**EXERCISE DIRECTIONS**: Will you restate verbatim the lines running from the line with "Henry County (668, 1566)" to the end of the data, leaving out everything else?

**RECORDS FOR PROCESSING**:
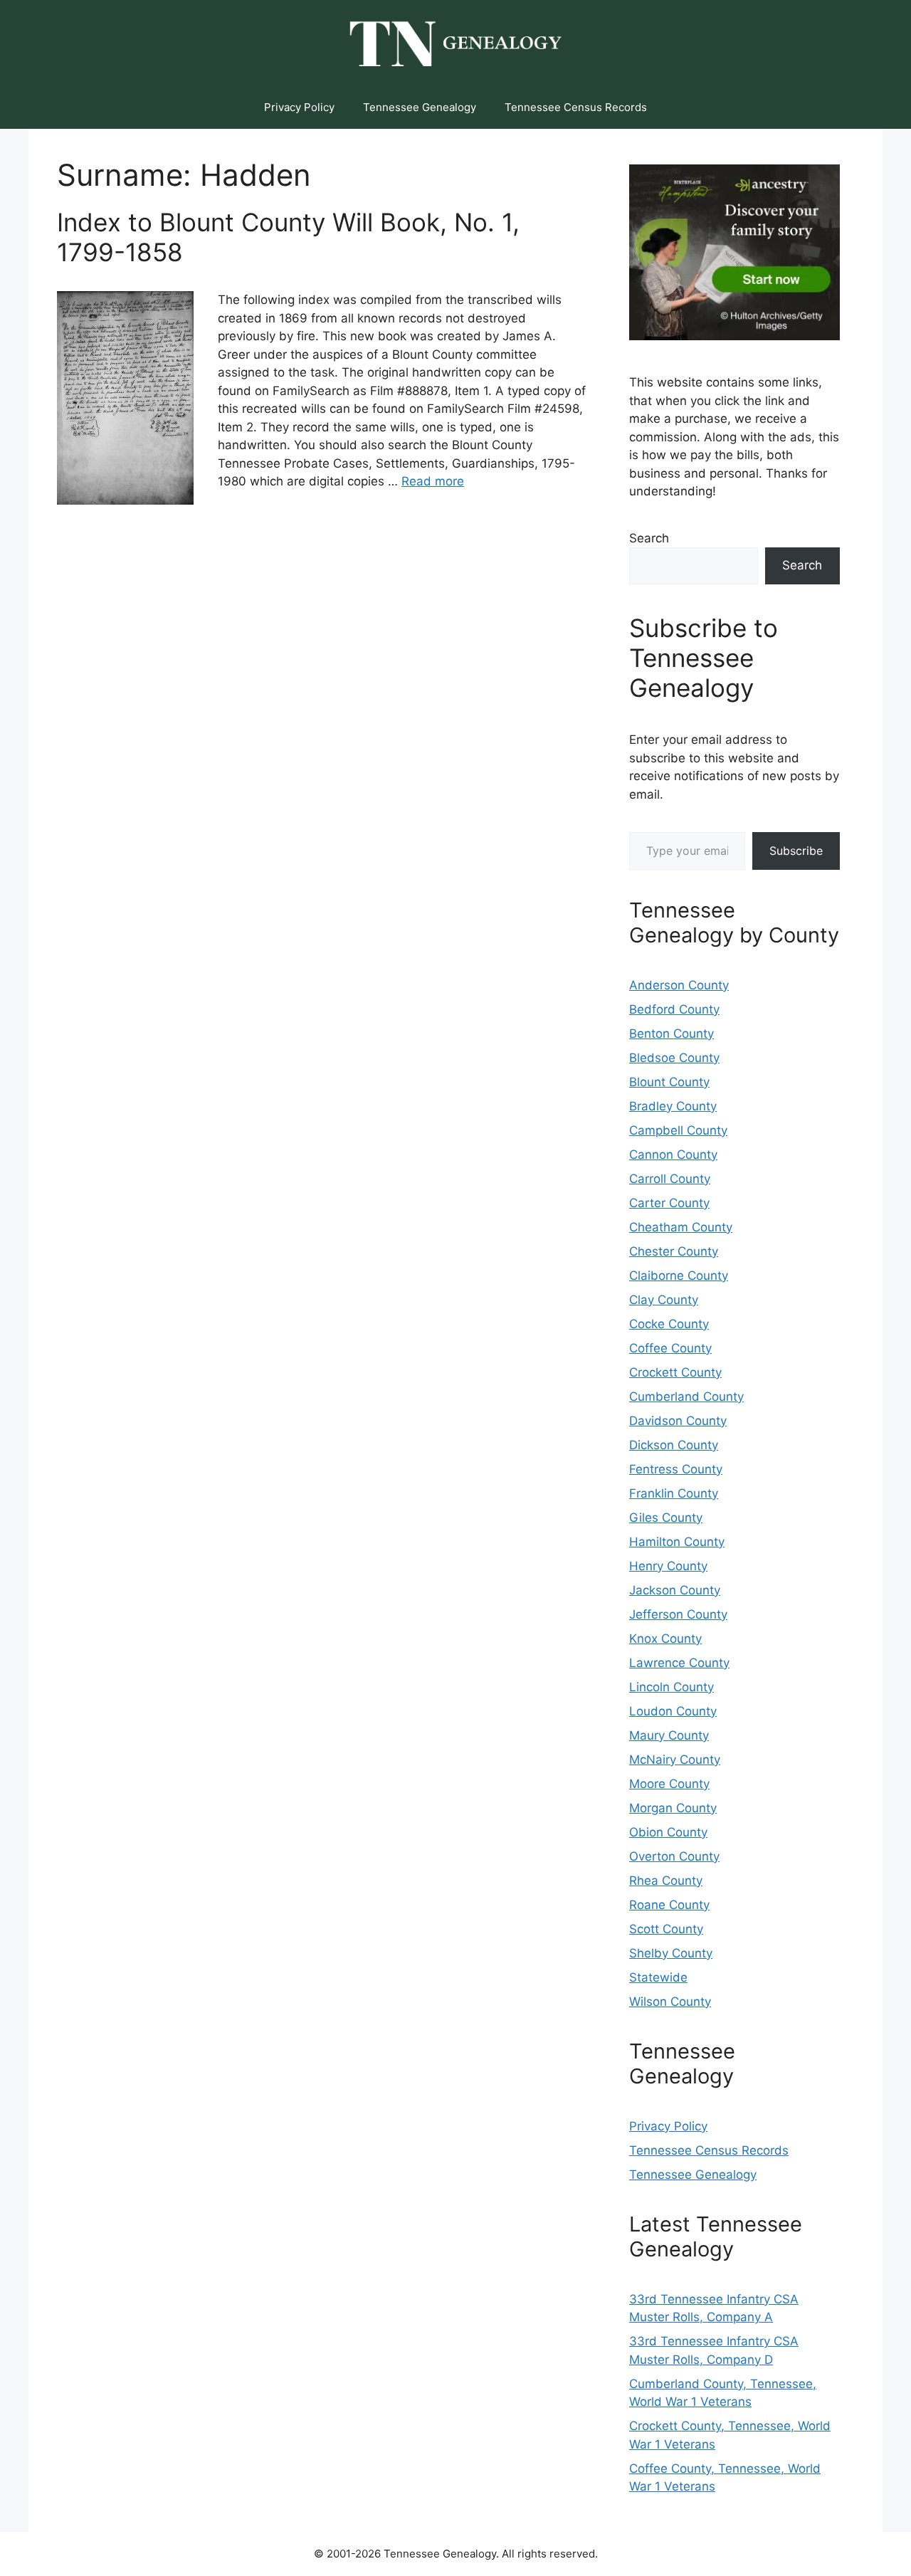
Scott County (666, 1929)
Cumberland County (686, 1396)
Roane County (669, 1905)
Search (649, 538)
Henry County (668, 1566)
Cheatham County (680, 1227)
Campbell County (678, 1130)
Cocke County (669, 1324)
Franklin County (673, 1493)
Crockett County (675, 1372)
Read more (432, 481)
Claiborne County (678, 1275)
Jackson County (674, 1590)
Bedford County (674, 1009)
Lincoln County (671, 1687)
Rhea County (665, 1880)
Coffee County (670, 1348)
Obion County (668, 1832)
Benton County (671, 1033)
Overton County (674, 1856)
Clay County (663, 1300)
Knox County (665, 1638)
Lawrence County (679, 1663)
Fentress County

**WRITTEN RESPONSE**:
Henry County (668, 1566)
Cheatham County (680, 1227)
Campbell County (678, 1130)
Cocke County (669, 1324)
Franklin County (673, 1493)
Crockett County (675, 1372)
Read more (432, 481)
Claiborne County (678, 1275)
Jackson County (674, 1590)
Bedford County (674, 1009)
Lincoln County (671, 1687)
Rhea County (665, 1880)
Coffee County (670, 1348)
Obion County (668, 1832)
Benton County (671, 1033)
Overton County (674, 1856)
Clay County (663, 1300)
Knox County (665, 1638)
Lawrence County (679, 1663)
Fentress County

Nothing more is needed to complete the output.